Antoine Carpentier, co-skipper, V and B (Class40)

“We’re passing Cape Verde there is a little less wind and it’s a break in the battle. The day before yesterday, our routing was not very obvious, but we could see that there was a little less wind in the west. That’s why we pointed closer to the wind and accelerated. We’re really very close to Imerys and Aïna, we’re watching each other, without having them on the AIS. The Doldrums change so fast you have to see 48 hours before. We’re looking a little at what the Imoca and Multi50 are doing but we’re not fixed (on a strategy) yet. The Doldrums I have only been through once, and the memory I have in 2007 is a pretty good one. We didn’t stop. I hope it will be the same this year.”

Lalou Roucayrol, skipper, Arkema (Multi50)
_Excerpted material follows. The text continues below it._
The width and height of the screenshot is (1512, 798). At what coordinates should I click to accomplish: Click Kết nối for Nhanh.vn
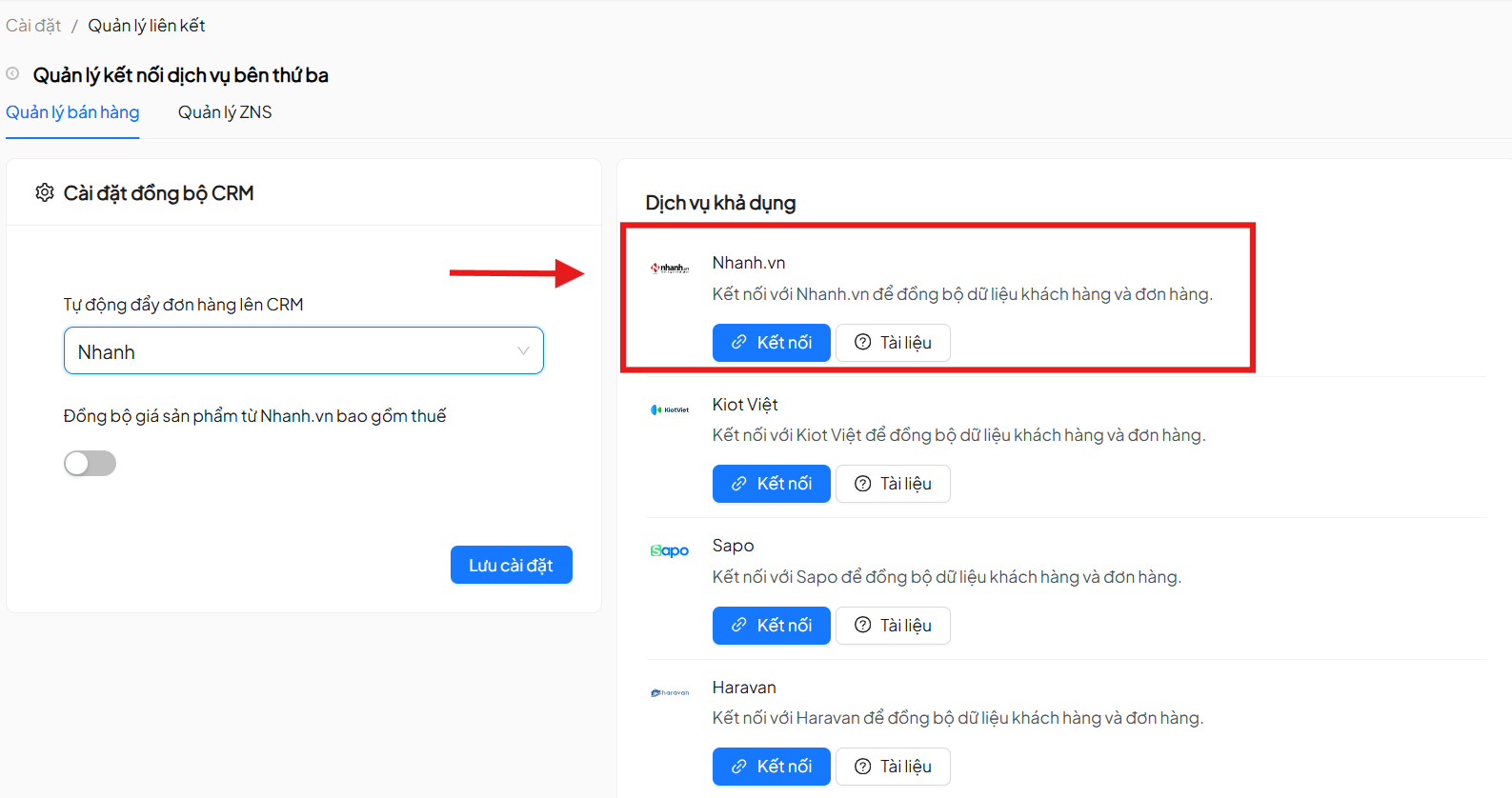tap(771, 343)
“Here we are, coming to the end of the Doldrums and we did not hold anything back. We had big squall of 35 knots. We were under J1 we stayed upwind and quite close-hauled, to calm things down. We’d get through and then roll out the J1 in the soft and we finished with mainsail only, fully open at 25 knots. The Doldrums were a bit of a last chance to get back to Erwan and Vincent, so it feels pretty good. Everything will be played at the exit of the Doldrums and the arrival to Bahia! These are the angles that we like, the boat goes pretty well in these conditions, we know we have good speeds but nothing is won yet and we remain very focused. In any case, Alex and I are enjoying it. It’s a great race.”
Isabelle Joschke, skipper, Generali (Imoca)

“We’re approaching the Doldrums, very slowly, in a weak wind, and a calm sea. The night was complicated because the wind came and went as it pleased, we had to follow it. We have filled up with energy for the next two days that will not be a pleasure. We also took advantage of the calm to do some DIY below, and take stock of our food and water reserves. Currently we are slalom between seaweed, it’s is everywhere. This is forcing us to be doubly focused (to not get it stuck on the keel). And now that there is not so much wind, we’re seeing how the veranda which we move around and grind and which protects us from the spray, can turn into a furnace. Fortunately we packed a small fan.”